Items stored from a collection
* START *
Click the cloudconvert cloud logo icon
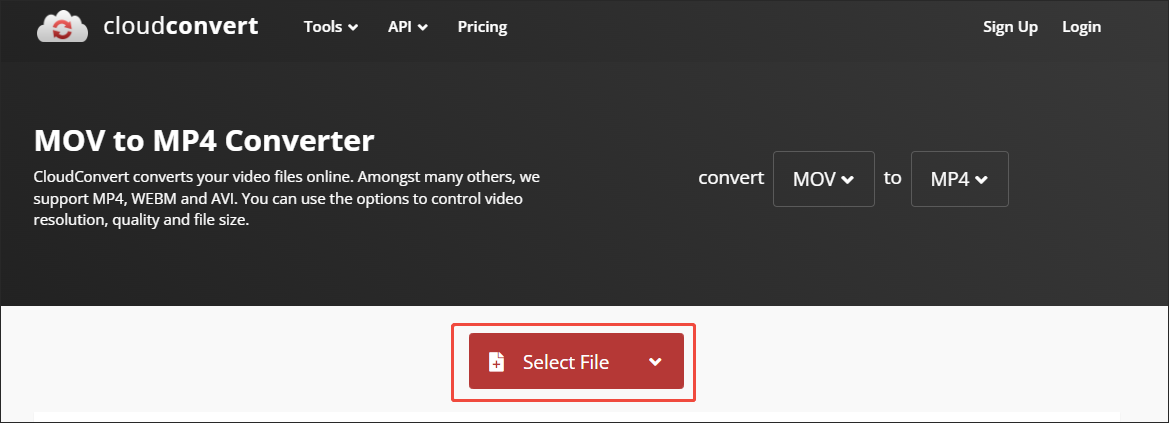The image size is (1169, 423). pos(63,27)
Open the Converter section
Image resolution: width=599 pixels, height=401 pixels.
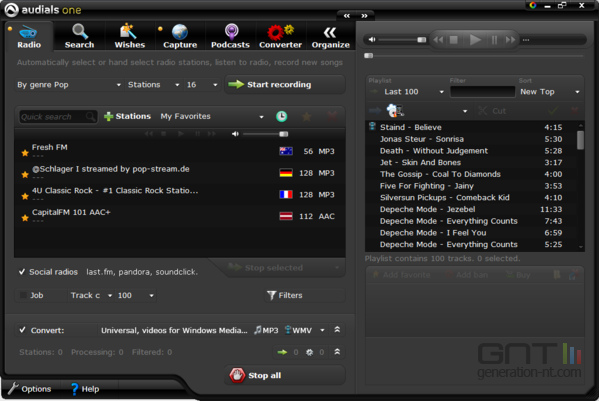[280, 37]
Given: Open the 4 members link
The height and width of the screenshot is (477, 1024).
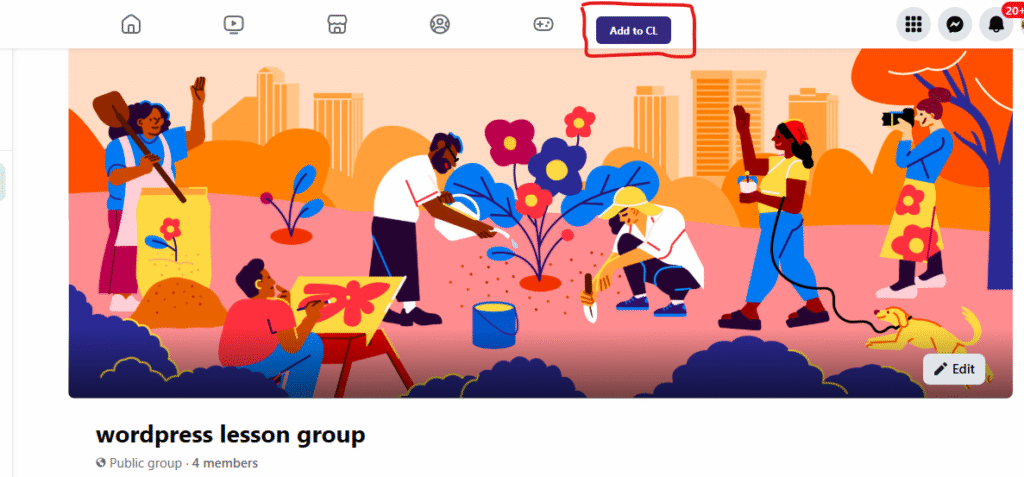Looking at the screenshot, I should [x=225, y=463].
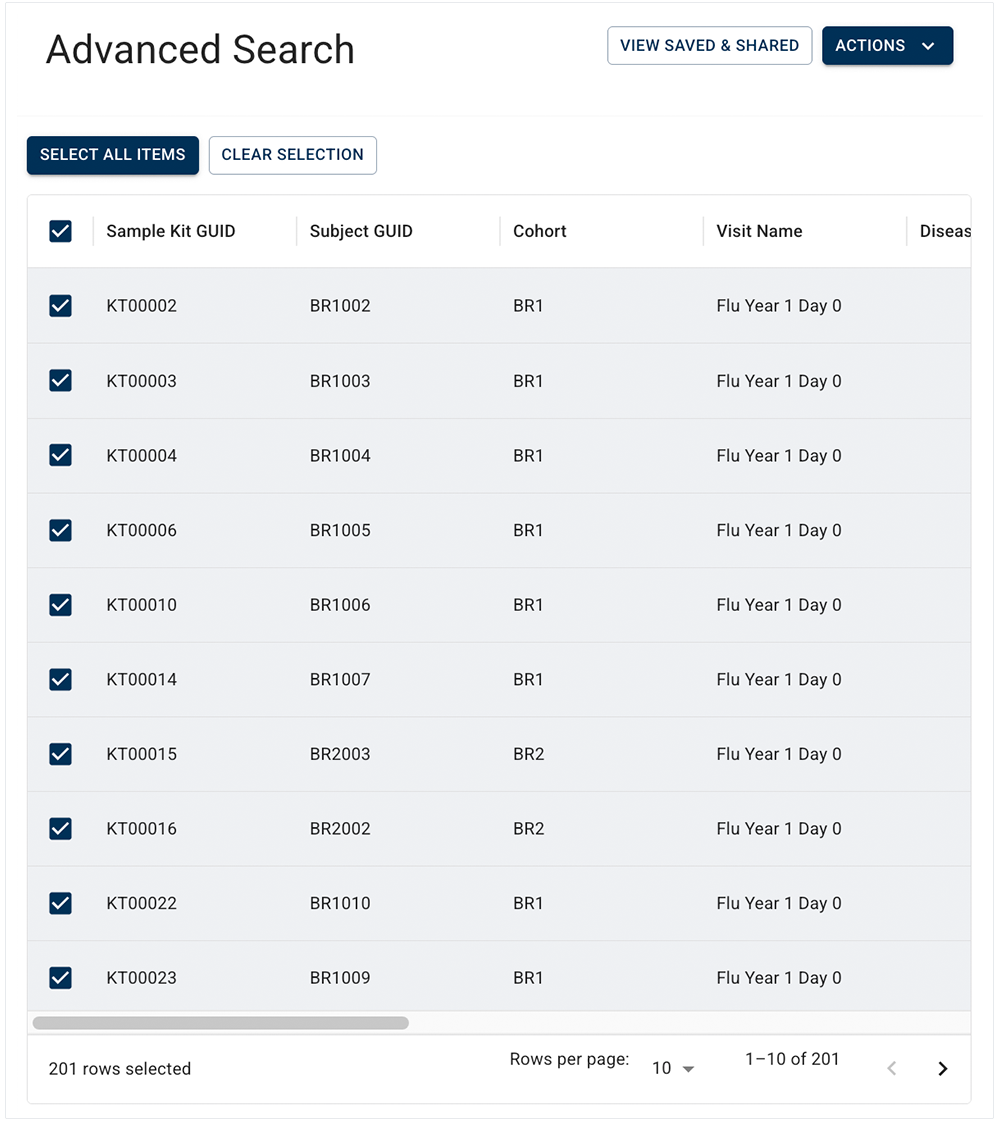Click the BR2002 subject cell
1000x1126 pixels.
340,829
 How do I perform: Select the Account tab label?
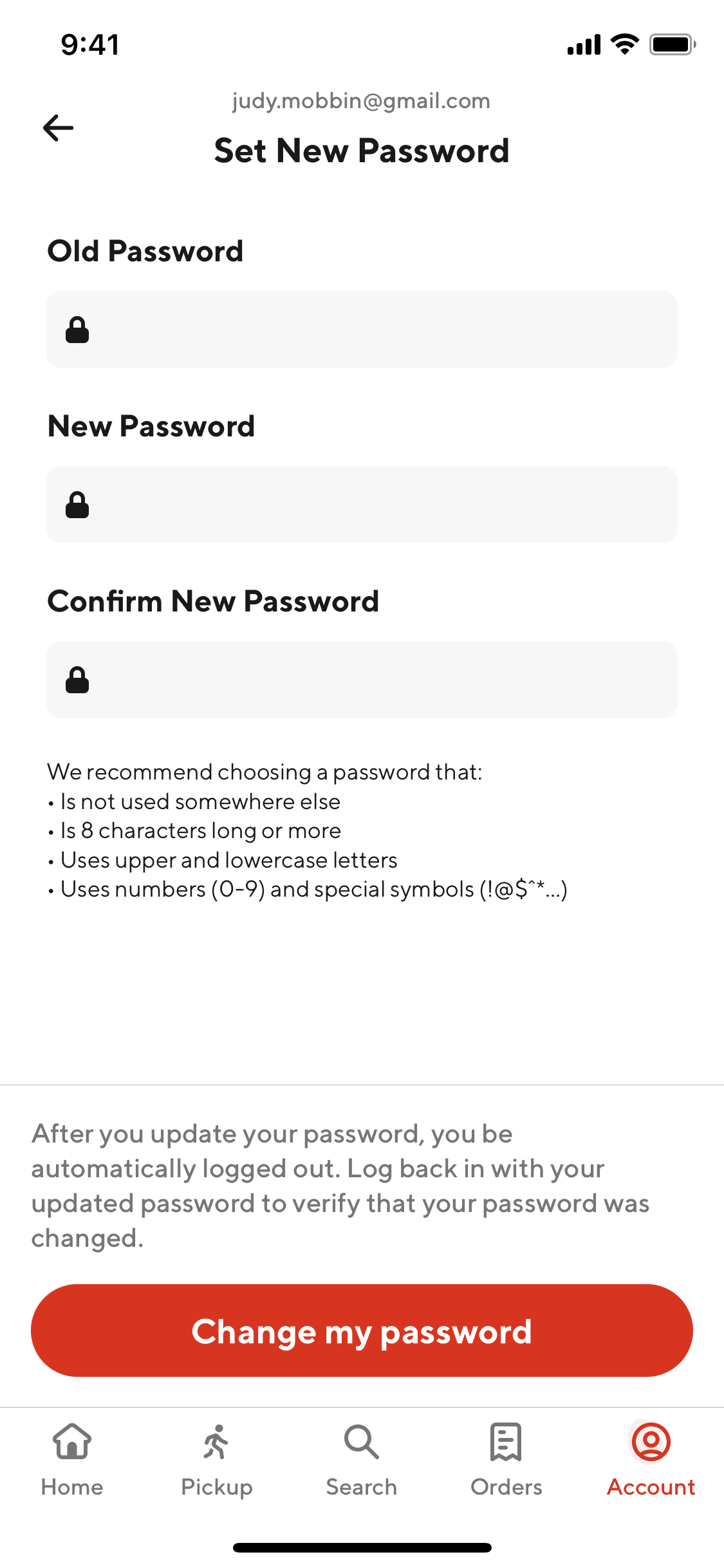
* END *
Written task: Recast the listing above as a Markdown table with two columns, No. and Line. Give each nonblank line its own numbered row, skip blank lines, and leave the pictures out.

Correct result:
| No. | Line |
|---|---|
| 1 | Click the cloudconvert cloud logo icon |
| 2 | The image size is (1169, 423). pos(63,27) |
| 3 | Open the Converter section |
| 4 | Image resolution: width=599 pixels, height=401 pixels. |
| 5 | [280, 37] |
| 6 | Given: Open the 4 members link |
| 7 | The height and width of the screenshot is (477, 1024). |
| 8 | Looking at the screenshot, I should [x=225, y=463]. |
| 9 | Click the BR2002 subject cell |
| 10 | 1000x1126 pixels. |
| 11 | 340,829 |
| 12 |  How do I perform: Select the Account tab label? |